LOL, it would be some ironic shit if I get beautiful six pax through this coughing ordeal.
Alright!!! since i have some spare time, and I'm to dizzy to try to read something... Let me try to gather my thoughts together about yesterday's Sermon Discussion..
Well, basically, it wasn't good, Ben was off-form, like u put Thierry Henry in the reserve squad, and not let him play soccer, and all of a sudden make him play for the EPL again kinda shit... Off-Form...
I dunno why, still as noob as ever... hahahaz... Really not up to anybody's standard..
But nevertheless, the point I chose to discuss/preach/teach/lullaby that point yesterday was that I really feel the guys are getting a lil too inward looking and too relaxed le.. And maybe they're getting a lil too cool to do God's stuff...
I remb 2 things from the bible that says something like, When we're a kid, we act like kids, but as we grow we shed off the childishness and imautiry.. And another one is, KEEP THE CHILD LIKE FAITH IN GOD!!! I really think we got the thing upside down... We are starting to feel a lil cool, to try to free-worship, think we're too old to pick up a ministry, and shit... And yet, we're still havin emotional and petty arguments....
I kept thinking about Ben's sentence about CEO's and GM in hope picking up litter, doing housekeeping...I think it's pretty cool... THose guys, with all their abilities and riches can easily open the church of their own, yet they chose to humble themselves, and keep believing God is always older, wiser and always keeping the child like faith...
I'm not saying that we should start acting like those GM and stuff, I dun think we have the maturity to be them yet... But wad I wanna say is, BE YOURSELF, and dun pose to be someone else, the bible asked us to be CHRIST-LIKE not CHRIST-POSERS...
The question is really wanna puncture through each and everyone of our minds is... What have I been doing throughout this walk... Wad can I do better?
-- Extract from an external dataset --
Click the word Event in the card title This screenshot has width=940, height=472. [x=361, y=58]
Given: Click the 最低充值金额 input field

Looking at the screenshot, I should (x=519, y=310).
What can i learn?... WAD THE **** Are we doing with GOD?
Hahaz, sounds like some serious shit... I'm not typing all these becoz I'm a RL, becoz I wanna be the next rick warren, or be some mother theressa shit... Those are actual questions that's really ringing repeatly in the back of my head...
It's time to upgrade ourselves... Juz a bit more...
THis post might have been a lil too dramatized, perhap's it's becoz of my COLD, but I really feel that we should start to upgrade ourselves... For god, and yet KEEP THE HUMILITY... Keep your heads up when u look at God.. If u ever feel like u're looking down to see God, STOP! and repent... Maybe u haven't surrender that part to GOd... GO GRAB your nearest shepherd today and ask them wad's ****ing wrong with u...
-Gonez..
The End?
Wednesday, November 29, 2006
29th Nov 1:18am
Man, I can't tell you how happy i am... I juz finished my Accounts exam!!!!! hahaz... then had dinner with Jeremy...
Wad sick leh, he cando 9 pull-ups le!!! And he's startin to look pretty good (physically)... Really drives me to build myself again.... But i'm still having the damn cough... SHEESH!!!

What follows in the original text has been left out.